[Dataset entries]

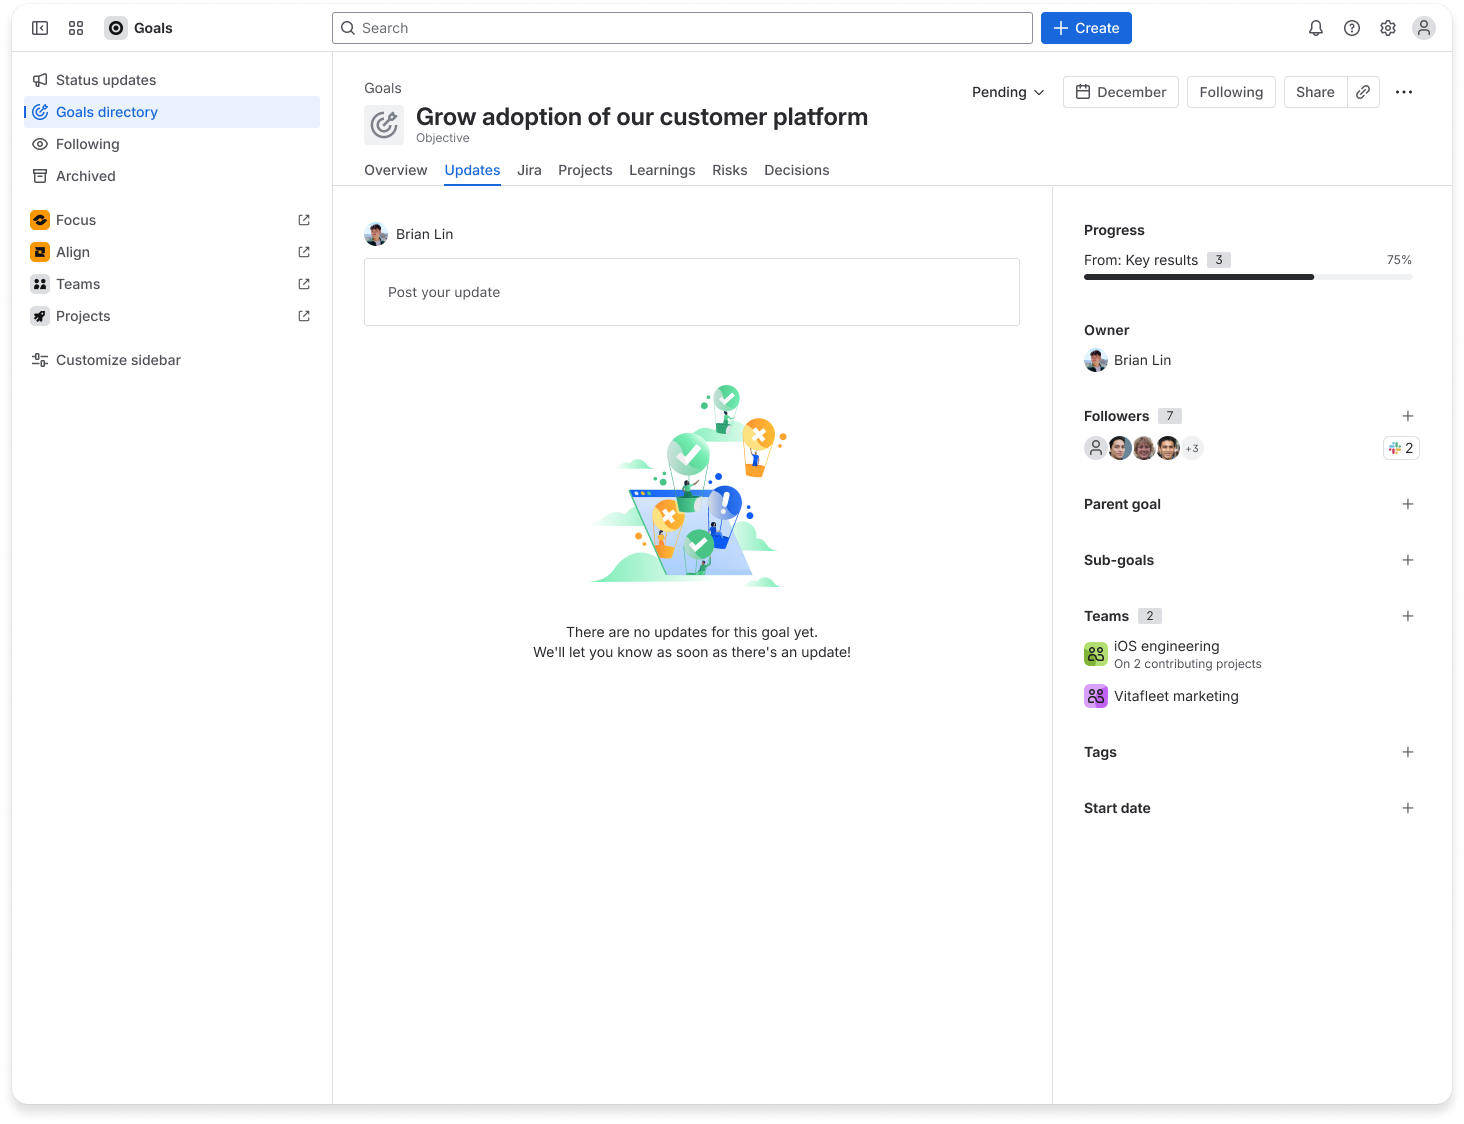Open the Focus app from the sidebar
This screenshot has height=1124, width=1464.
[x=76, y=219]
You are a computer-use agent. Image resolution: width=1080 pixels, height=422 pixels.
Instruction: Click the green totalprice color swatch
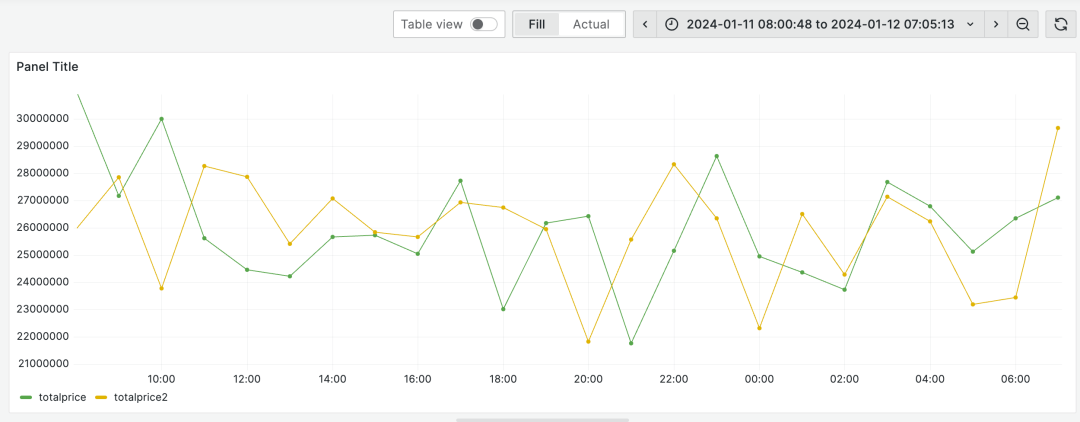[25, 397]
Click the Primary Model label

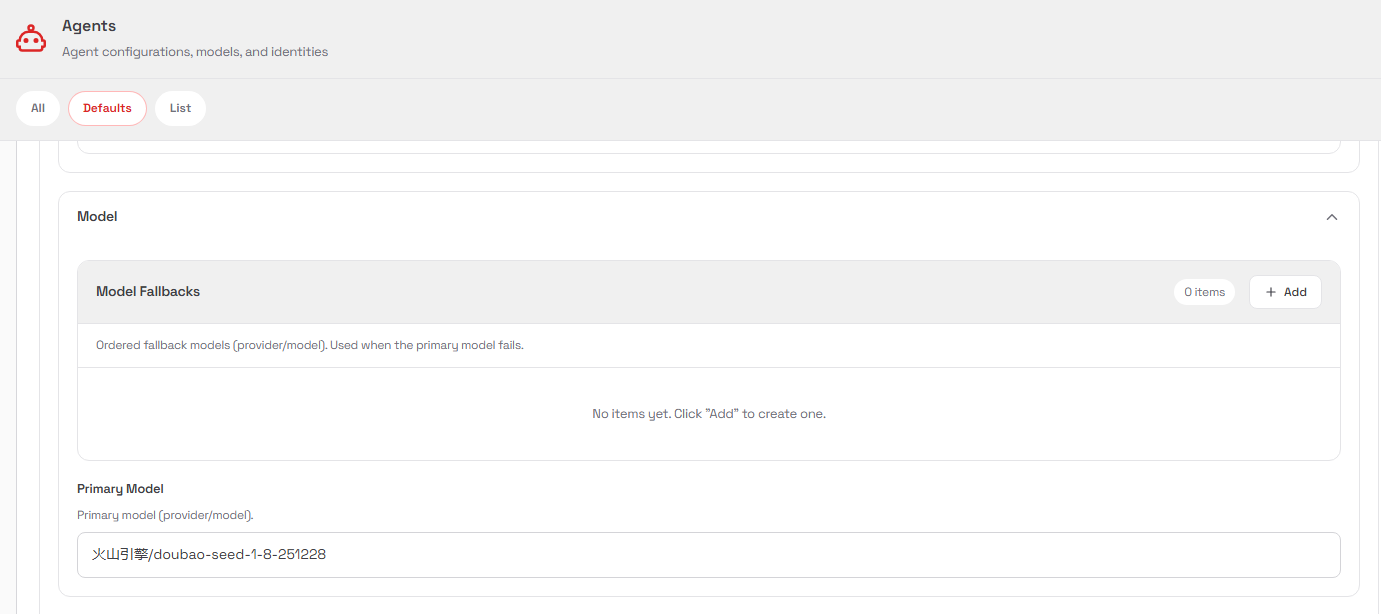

◆ Assignment: Only the lines from the one containing "Instruction: Click the" through the last line of the records above should be repeated, exactly and without pictures.

◆ Answer area:
Instruction: Click the green totalprice color swatch
[25, 397]
Click the Primary Model label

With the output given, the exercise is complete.